Les enfants se placent au service des parents. La femme de l’homme. Et tous le font du Christ.
Ca y est ? Vous avez compris ?
C’est une question de bon ordre, et de bon sens. La liberté chrétienne ne conduit pas à l’anarchie (absence de chef). L’ordre chrétien respecte et assume l’ordre naturel. Bien plus il le relève, il l’élève. Car l’ordre chrétien préconise la monogamie. Il a horreur de la répudiation, tolérée encore par le judaïsme, et réglementée par la loi naturelle.
Egalité dans la dignité, mais diversité des fonctions, comme des ministères. Qui dirait mieux ?
« Que les femmes se taisent dans les assemblées, car il ne leur est pas permis de prendre la parole ; qu’elles se tiennent dans la soumission, selon que la Loi même le dit. Si elles veulent s’instruire sur quelque point, qu’elles interrogent leur mari à la maison ; car il est inconvenant pour une femme de parler dans une assemblée.

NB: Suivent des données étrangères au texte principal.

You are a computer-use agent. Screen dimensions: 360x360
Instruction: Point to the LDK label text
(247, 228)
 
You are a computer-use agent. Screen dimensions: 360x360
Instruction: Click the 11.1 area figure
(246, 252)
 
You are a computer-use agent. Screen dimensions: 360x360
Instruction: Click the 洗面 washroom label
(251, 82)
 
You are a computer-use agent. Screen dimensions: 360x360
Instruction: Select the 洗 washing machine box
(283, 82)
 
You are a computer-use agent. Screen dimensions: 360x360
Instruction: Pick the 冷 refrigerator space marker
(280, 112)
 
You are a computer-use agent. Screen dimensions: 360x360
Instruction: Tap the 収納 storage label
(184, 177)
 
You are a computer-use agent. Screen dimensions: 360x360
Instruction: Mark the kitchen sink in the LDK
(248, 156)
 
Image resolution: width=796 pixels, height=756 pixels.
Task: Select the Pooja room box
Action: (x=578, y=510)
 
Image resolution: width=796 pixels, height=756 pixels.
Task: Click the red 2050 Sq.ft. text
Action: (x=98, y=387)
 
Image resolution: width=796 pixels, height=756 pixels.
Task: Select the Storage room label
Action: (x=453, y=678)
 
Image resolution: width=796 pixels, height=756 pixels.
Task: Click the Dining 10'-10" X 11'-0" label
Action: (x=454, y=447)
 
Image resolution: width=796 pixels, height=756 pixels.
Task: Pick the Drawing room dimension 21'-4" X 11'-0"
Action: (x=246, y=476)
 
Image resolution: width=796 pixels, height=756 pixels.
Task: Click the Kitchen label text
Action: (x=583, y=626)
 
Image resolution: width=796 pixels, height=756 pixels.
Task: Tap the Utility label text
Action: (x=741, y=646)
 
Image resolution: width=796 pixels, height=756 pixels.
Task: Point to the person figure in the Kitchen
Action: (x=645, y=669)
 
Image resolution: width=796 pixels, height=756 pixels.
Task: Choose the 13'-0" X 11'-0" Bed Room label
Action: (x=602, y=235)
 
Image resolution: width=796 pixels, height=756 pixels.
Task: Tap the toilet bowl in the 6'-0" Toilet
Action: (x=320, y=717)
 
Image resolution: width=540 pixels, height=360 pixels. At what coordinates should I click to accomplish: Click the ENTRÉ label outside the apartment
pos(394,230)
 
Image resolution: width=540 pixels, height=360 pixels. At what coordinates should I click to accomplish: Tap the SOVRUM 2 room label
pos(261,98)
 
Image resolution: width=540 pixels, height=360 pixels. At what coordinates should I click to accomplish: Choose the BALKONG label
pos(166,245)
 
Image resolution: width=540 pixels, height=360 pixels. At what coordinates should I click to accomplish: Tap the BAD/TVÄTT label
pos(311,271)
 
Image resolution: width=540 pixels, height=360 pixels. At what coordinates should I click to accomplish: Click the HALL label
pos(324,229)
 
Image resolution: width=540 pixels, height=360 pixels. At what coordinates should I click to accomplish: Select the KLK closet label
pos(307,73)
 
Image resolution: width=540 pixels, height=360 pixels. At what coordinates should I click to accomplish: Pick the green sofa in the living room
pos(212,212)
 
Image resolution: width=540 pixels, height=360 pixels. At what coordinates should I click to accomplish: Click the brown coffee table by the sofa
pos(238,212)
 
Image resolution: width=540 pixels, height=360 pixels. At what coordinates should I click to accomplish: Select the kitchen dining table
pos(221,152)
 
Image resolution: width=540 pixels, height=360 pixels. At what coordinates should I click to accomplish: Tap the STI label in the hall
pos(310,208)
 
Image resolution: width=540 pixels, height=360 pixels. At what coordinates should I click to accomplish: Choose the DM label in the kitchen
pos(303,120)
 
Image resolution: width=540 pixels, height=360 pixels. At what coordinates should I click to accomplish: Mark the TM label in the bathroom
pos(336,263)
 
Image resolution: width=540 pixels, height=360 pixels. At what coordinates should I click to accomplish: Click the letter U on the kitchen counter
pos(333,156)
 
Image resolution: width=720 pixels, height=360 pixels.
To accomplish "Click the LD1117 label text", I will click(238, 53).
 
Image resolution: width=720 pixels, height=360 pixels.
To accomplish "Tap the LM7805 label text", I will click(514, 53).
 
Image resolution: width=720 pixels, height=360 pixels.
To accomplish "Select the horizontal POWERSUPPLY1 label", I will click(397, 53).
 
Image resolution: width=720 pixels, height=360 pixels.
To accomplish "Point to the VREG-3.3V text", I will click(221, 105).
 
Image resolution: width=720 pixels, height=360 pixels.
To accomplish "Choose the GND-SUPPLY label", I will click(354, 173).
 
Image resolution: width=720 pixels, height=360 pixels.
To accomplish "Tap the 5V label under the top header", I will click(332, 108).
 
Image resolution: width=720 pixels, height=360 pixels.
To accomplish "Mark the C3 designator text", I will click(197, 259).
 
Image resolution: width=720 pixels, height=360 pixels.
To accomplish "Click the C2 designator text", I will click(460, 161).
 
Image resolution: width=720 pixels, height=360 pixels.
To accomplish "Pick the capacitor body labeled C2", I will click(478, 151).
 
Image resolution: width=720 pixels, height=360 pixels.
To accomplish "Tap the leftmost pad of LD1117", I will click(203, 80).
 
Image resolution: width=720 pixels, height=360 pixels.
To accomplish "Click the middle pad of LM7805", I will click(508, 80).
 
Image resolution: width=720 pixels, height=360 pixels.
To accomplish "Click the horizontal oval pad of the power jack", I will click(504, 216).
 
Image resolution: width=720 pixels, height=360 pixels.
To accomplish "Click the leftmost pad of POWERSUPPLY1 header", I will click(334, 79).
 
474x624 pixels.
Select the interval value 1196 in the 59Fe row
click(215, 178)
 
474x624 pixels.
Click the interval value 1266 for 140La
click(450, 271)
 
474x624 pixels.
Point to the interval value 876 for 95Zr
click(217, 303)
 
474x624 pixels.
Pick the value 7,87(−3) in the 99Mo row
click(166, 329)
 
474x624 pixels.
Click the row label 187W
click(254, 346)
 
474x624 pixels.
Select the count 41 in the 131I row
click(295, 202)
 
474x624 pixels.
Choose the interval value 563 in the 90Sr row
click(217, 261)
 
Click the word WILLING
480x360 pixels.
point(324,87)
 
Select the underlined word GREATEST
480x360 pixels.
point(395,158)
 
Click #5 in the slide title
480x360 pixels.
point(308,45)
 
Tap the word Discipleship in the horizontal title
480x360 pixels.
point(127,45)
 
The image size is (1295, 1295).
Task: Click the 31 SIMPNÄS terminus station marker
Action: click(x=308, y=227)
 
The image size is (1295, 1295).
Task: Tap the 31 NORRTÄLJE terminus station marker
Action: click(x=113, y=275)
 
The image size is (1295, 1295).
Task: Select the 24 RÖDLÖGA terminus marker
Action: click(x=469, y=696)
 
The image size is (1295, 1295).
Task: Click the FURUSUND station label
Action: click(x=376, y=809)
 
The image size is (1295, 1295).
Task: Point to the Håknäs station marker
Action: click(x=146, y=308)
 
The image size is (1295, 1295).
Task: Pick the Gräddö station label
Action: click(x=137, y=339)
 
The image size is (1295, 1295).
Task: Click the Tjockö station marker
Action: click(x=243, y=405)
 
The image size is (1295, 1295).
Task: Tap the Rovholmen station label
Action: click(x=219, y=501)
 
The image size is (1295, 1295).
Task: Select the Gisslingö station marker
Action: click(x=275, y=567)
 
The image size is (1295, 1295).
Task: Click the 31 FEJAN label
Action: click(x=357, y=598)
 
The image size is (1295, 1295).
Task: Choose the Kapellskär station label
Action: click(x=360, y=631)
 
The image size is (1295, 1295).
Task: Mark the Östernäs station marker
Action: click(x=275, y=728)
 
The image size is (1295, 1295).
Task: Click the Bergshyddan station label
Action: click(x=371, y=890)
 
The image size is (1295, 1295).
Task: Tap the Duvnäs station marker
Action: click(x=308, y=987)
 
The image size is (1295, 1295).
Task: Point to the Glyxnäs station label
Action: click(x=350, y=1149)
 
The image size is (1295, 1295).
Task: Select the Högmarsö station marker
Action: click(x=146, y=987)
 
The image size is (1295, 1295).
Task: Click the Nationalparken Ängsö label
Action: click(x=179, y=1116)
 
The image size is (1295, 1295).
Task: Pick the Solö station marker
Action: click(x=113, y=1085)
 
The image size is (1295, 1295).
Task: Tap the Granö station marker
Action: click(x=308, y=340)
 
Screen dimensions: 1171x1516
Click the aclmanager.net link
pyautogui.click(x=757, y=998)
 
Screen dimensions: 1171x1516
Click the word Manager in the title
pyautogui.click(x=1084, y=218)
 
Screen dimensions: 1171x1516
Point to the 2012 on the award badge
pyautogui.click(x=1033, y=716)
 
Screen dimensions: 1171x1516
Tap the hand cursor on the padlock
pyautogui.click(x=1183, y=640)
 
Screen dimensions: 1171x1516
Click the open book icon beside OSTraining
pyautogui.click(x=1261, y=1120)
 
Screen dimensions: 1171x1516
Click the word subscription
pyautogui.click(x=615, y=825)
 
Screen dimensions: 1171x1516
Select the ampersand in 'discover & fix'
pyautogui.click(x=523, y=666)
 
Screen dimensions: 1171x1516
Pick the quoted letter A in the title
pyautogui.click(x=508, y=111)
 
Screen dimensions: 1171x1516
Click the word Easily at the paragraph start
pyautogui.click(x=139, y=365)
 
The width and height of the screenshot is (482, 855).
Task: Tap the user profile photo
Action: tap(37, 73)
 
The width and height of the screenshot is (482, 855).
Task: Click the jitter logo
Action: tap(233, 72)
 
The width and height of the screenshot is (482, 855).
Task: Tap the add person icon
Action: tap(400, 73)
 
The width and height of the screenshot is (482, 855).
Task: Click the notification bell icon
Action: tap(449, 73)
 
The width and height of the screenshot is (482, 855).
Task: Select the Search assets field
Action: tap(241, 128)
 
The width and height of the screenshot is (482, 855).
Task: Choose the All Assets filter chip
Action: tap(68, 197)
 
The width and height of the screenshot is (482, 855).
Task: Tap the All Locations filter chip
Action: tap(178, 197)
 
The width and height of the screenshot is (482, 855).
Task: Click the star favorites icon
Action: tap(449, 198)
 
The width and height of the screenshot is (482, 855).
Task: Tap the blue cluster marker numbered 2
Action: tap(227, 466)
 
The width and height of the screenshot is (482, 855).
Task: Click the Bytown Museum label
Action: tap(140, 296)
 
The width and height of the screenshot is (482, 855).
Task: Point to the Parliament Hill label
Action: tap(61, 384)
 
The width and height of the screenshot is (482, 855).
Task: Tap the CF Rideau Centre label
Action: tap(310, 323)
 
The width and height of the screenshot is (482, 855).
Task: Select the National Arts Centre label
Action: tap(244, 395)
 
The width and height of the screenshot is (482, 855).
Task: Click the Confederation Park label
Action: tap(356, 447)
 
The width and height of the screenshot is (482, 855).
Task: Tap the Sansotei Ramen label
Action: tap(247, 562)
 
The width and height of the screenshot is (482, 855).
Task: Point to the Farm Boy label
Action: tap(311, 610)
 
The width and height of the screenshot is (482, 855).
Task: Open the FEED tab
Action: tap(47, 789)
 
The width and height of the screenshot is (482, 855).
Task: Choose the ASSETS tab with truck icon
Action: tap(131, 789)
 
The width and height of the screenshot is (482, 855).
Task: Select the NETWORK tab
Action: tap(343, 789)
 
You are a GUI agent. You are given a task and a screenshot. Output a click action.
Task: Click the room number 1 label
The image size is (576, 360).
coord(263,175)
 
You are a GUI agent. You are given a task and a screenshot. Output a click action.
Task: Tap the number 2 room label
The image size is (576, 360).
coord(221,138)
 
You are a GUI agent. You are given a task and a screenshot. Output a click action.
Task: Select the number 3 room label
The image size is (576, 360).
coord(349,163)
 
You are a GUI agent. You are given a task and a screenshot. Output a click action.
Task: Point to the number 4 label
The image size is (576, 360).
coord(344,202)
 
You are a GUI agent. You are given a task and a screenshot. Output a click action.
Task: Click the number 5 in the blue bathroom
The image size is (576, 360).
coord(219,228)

Est-ce de chez vous qu’est sortie la parole de Dieu ? Ou bien est-ce à vous seuls qu’elle est parvenue ? Si quelqu’un croit être prophète ou inspiré par l’Esprit, qu’il reconnaisse en ce que je vous écris un commandement du Seigneur. S’il l’ignore, c’est qu’il est ignoré. » (1 Co 14,34-38).
Page 222. « L’amour prend patience ».
Dit Paul. Sans doute Paul, d’après Decaux, devait manquer de beaucoup d’amour.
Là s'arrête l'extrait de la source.